The idea of consumers sticking to what they know was only cemented further by the predominance of cash usage across all age groups (95.8% had withdrawn cash in the last month) and the use of bank cards on the high street (84% in the last month).
Regardless of industry predictions of a future cashless, mobile paying society, for the moment the majority of Britons would be loathe to leave home without their wallet: and in this wallet you would find some cash and at least one card.
When we delve into newer technologies like contactless cards and mobile payments things start to change significantly. Of the 128 people that had used a contactless card in the last month 68% were 29 years old or younger and only 13% were over 46. Of the 59 people that had paid using their mobile phone over the last month, only 2% were aged 46 plus, whilst the majority of mobile payments had been made by the collective 45 and under age group at 80%. This boils down to trust. Overall mobile was the least trusted payment method (71%) followed by contactless cards (47%). However, this is where use and trust differ though the age groups. The older respondents were less likely to use a payment method they didn’t trust with 67% of the over 46 year olds saying they would never make a mobile payment and 55% saying they won’t use mobile banking. However, although mobile was cited as the least secure way to pay across all age groups, of those under 45 interviewed, 83% thought that mobile payments would be mainstream in 1-2 years and a whopping 90% would use mobile banking.
Drilling down further and looking just at the under 21s, 55% thought mobile was the least secure however, 56% had used their mobile to pay for something over the last month. Whereas 90% of the over 60s thought mobile was the least secure payment method and only 1% of them had paid using this method. This discrepancy offers hope to all emerging innovative players in the payments industry; trust is hard to come by but the younger age groups are willing to use new payment methods regardless.

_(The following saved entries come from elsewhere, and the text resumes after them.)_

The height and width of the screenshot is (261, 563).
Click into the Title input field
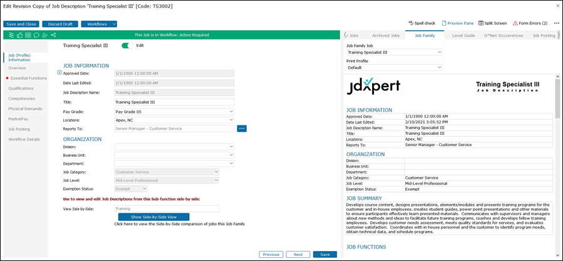click(x=173, y=102)
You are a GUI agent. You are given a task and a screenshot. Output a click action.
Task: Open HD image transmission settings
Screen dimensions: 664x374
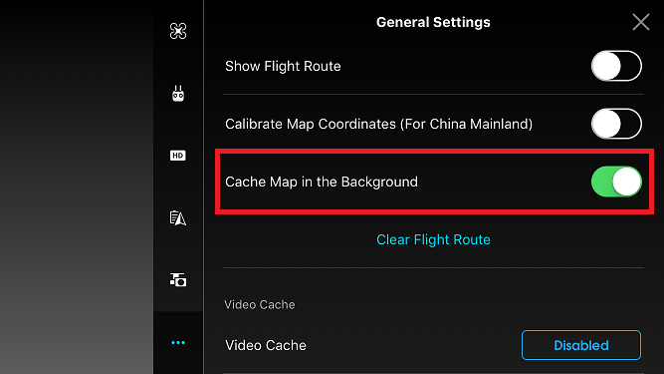click(178, 156)
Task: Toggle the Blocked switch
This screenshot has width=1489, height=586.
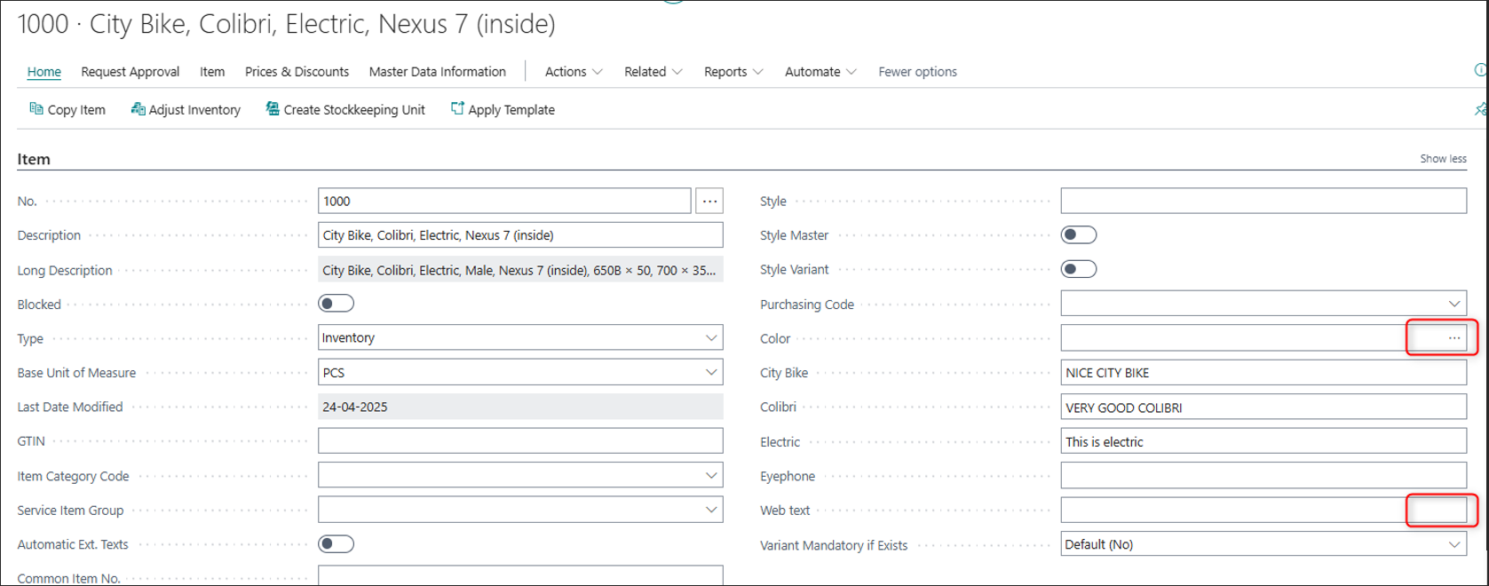Action: point(336,304)
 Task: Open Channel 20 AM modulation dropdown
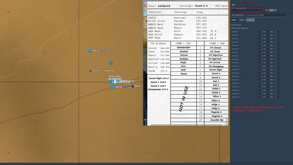point(277,97)
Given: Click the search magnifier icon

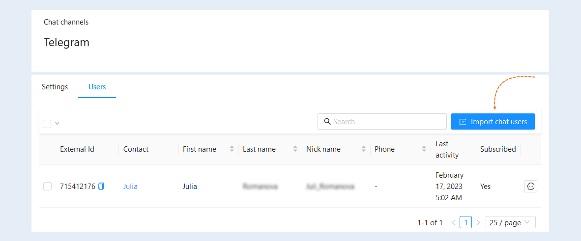Looking at the screenshot, I should tap(327, 121).
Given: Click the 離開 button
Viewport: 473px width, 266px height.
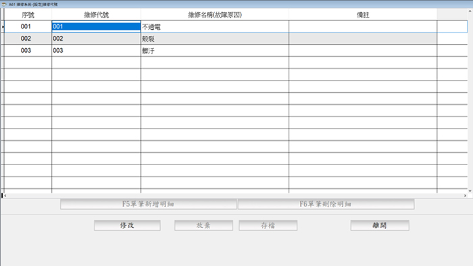Looking at the screenshot, I should click(380, 225).
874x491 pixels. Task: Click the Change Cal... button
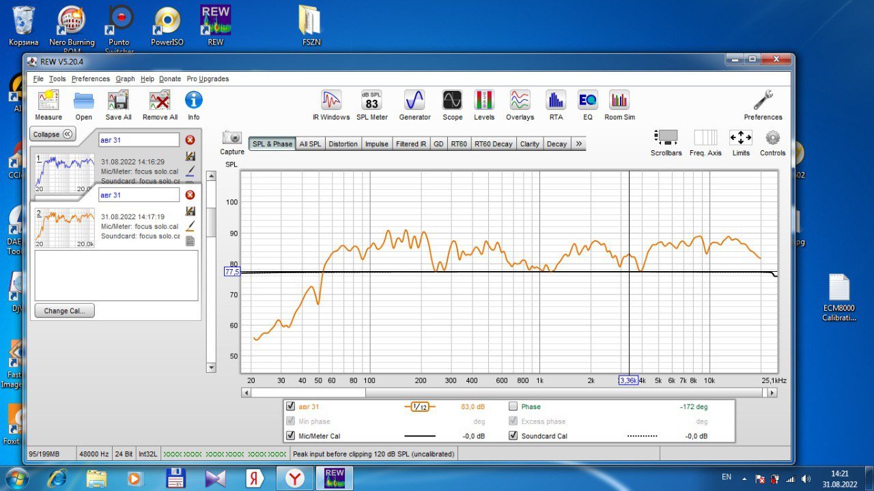pos(65,311)
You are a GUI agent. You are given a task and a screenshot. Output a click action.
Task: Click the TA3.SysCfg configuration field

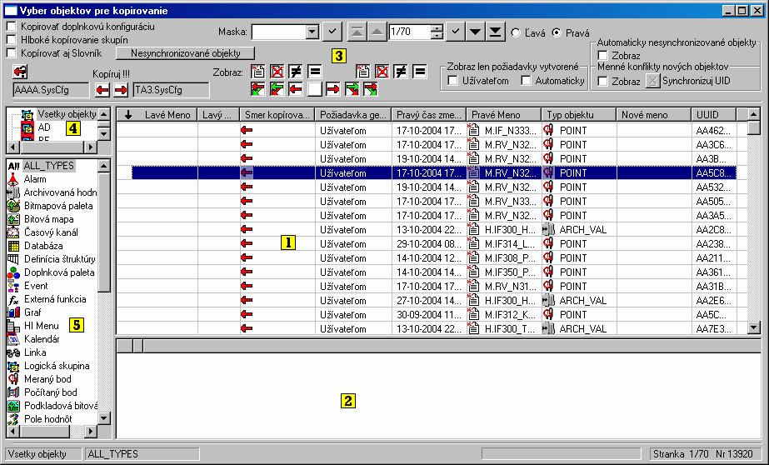pyautogui.click(x=165, y=90)

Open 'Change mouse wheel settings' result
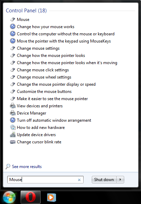[x=44, y=77]
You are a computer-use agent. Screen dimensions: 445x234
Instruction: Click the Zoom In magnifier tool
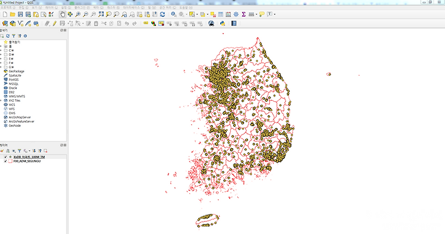[78, 14]
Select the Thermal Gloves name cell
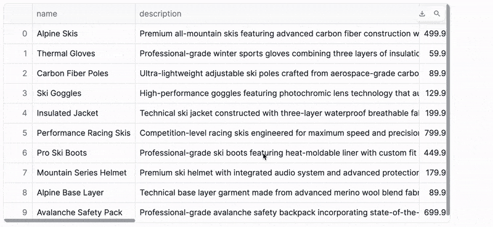The width and height of the screenshot is (493, 227). [84, 54]
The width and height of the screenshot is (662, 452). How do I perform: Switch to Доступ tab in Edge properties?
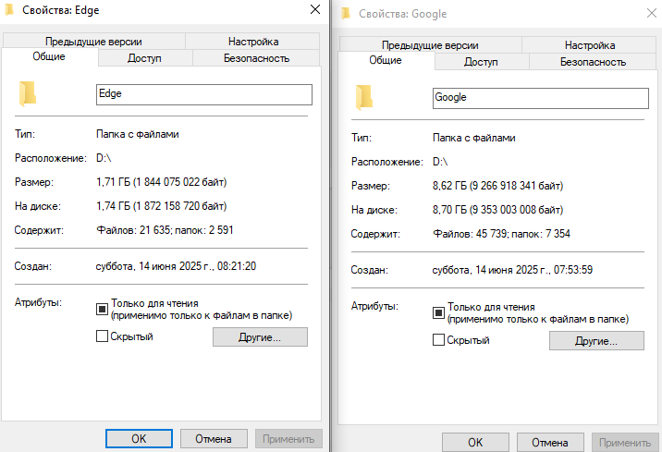coord(144,58)
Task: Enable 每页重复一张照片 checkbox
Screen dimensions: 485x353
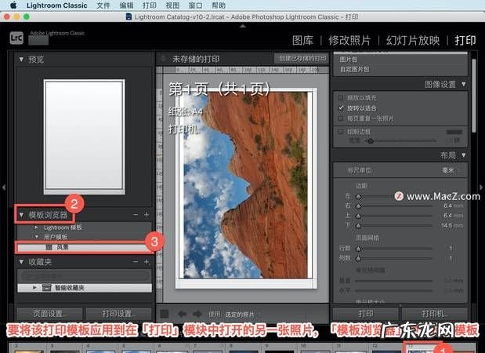Action: coord(341,118)
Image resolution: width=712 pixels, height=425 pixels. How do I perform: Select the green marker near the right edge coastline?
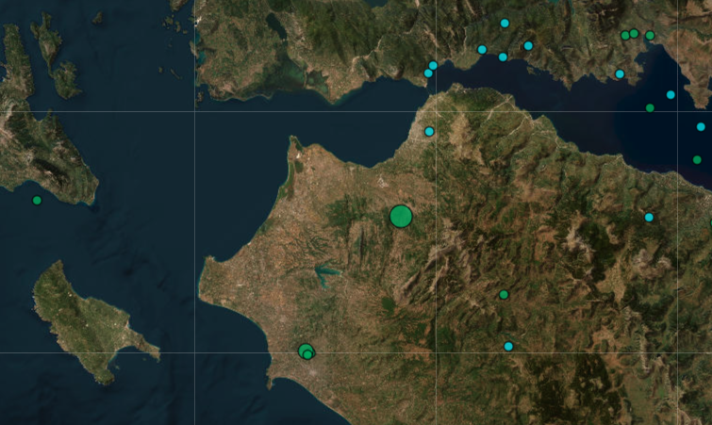pyautogui.click(x=697, y=160)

The takeaways from the survey are clear, FIs need to cater for all age groups and install a multichannel plan in their long term strategy; favouring one channel over all others will only cause frustration amongst certain age groups. Banking customers are starting to distribute their assets across multiple institutions more often and are quick to close their account and move on if their experience has been less than satisfactory. In this increasingly customer-centric industry FIs need to maintain inclusivity for all age groups.
Whilst still a significant barrier, trust in new payment types can be overcome and the future for mobile technology looks bright. 76% of respondents predicted that payments with these devices will be mainstream in the next four years with the younger generations leading the way.